
(37) Another advantage of this hybrid configuration is the fact that it is much easier for the impression coping to be ejected from the implant, since it is not necessary to reach the lower third of the connection in order to index the coping, it is sufficient for the coping to enter the hybrid area.

(38) This fact is particularly important when impression taking in cases with very inclined and divergent implants, such as those increasingly common in All on Four, All on Six, tuberous implants, great bone vestibularization, etc.

(39) Another innovative feature of this system is that the abutment extractor thread (FIG. 6) is at the height of the screw head (6a), and not at the height of the hexagon, as is usual in the market. This gives us the great advantage of being able to lock and unlock the rotating abutments whenever we want, an action that would not be possible without this location of the extractor thread. This greatly facilitates the parallelization of the abutments, both in the mouth and in the laboratory model.

(40) Another new feature of this implant is the conical seating of the screw (9a with 6b) on the abutment, which is parallel to the conical seating of the abutment on the implant (5a with 2a), constituting a novel system of parallel double cone seating (13a and 13b).

(41) The first great advantage of this configuration of double parallel cone is the fact that the set formed by implant (FIG. 12)—abutment (FIG. 11)—screw (FIG. 10), behaves as a whole, supporting the mechanical stress and distributing it much better.

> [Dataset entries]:
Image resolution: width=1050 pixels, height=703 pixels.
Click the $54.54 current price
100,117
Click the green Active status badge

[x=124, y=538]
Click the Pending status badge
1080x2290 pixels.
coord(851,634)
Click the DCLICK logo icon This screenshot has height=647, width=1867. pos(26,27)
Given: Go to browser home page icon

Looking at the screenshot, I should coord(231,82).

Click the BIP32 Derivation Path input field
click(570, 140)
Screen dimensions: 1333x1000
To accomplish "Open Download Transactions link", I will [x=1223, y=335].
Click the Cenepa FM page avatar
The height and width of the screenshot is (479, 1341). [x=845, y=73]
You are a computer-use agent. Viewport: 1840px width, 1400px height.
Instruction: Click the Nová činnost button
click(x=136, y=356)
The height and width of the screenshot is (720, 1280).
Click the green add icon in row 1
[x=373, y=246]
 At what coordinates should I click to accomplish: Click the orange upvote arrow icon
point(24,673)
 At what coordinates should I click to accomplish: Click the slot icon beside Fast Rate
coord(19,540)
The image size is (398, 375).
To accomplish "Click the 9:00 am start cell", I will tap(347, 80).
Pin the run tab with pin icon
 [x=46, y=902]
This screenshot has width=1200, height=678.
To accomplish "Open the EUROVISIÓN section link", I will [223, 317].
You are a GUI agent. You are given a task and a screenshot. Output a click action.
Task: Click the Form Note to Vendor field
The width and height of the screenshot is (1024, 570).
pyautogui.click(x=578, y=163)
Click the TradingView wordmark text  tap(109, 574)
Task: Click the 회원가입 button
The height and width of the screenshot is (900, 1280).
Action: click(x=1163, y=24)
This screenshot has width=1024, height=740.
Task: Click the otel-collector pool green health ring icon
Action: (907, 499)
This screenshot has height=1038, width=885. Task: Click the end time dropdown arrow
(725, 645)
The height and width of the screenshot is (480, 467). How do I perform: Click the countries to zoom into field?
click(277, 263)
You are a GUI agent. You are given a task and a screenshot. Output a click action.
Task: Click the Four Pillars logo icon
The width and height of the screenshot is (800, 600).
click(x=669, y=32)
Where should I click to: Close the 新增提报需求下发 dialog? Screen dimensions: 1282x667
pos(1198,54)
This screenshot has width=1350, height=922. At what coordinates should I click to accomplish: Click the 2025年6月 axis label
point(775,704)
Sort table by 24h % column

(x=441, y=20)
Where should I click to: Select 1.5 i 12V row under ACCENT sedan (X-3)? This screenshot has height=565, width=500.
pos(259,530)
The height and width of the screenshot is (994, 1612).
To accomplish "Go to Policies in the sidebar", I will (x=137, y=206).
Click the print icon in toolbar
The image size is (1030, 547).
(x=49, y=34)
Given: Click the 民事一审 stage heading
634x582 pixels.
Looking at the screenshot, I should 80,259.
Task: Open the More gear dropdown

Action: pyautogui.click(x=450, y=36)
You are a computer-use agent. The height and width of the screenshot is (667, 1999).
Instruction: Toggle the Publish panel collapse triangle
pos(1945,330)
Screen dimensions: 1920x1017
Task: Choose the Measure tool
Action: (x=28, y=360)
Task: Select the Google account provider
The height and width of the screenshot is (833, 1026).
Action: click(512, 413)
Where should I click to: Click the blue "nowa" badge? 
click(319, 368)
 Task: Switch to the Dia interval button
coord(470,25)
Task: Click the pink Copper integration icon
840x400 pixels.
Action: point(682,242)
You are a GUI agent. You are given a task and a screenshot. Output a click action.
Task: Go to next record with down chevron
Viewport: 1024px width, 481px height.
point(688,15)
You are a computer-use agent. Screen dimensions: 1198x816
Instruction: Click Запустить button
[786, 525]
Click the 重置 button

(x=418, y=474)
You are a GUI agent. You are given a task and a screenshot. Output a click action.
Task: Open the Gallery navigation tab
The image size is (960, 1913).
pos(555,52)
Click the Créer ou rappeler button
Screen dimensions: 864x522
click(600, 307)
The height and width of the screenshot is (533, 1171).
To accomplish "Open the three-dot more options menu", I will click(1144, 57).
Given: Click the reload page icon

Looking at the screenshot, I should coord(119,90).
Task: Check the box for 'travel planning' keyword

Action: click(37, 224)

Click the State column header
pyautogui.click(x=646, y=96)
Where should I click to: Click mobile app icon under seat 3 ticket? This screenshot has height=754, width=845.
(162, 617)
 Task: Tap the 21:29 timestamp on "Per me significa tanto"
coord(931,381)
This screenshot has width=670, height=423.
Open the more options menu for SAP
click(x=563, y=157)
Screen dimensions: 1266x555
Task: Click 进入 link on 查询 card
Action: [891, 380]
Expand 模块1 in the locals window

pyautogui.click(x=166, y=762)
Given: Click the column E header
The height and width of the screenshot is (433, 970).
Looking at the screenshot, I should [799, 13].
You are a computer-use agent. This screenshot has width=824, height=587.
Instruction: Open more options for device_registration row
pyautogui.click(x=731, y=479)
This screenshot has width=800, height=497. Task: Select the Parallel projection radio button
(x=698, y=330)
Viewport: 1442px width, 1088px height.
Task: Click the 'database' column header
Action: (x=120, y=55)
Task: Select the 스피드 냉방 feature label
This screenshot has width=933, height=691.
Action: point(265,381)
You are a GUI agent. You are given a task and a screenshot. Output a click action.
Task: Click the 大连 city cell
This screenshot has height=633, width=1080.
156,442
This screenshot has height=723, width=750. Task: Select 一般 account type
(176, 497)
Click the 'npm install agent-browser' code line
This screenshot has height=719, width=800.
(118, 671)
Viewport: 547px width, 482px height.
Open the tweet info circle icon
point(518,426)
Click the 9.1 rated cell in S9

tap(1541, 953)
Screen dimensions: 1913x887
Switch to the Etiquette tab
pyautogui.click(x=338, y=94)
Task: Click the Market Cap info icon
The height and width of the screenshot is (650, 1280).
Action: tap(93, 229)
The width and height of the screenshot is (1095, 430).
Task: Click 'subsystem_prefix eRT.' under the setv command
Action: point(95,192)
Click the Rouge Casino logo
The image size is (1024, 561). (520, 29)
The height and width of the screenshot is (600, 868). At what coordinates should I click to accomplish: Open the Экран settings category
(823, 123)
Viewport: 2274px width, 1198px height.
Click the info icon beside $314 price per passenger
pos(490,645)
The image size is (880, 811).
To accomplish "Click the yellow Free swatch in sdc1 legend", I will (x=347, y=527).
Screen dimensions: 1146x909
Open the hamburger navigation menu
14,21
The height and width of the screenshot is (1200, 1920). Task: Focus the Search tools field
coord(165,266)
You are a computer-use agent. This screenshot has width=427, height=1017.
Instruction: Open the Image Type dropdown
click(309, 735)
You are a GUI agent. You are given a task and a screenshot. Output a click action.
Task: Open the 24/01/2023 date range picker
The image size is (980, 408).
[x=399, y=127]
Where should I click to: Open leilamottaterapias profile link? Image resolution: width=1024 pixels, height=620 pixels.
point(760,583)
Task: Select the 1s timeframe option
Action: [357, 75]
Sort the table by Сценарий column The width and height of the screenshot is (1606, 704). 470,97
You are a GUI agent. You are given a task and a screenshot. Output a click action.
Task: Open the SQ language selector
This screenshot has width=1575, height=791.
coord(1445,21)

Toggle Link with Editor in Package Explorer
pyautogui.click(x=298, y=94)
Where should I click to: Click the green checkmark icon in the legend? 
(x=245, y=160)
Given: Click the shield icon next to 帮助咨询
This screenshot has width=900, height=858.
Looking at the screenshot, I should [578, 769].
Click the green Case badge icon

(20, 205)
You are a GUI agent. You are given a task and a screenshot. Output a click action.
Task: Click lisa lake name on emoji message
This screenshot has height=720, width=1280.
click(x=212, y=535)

> [HOW TO COMPLETE THIS TASK]:
Write out the dental implant passage between "(37) Another advantage" and "bone vestibularization, etc.", inclusive, word for word.

> [RESULT OF THIS TASK]:
(37) Another advantage of this hybrid configuration is the fact that it is much easier for the impression coping to be ejected from the implant, since it is not necessary to reach the lower third of the connection in order to index the coping, it is sufficient for the coping to enter the hybrid area.

(38) This fact is particularly important when impression taking in cases with very inclined and divergent implants, such as those increasingly common in All on Four, All on Six, tuberous implants, great bone vestibularization, etc.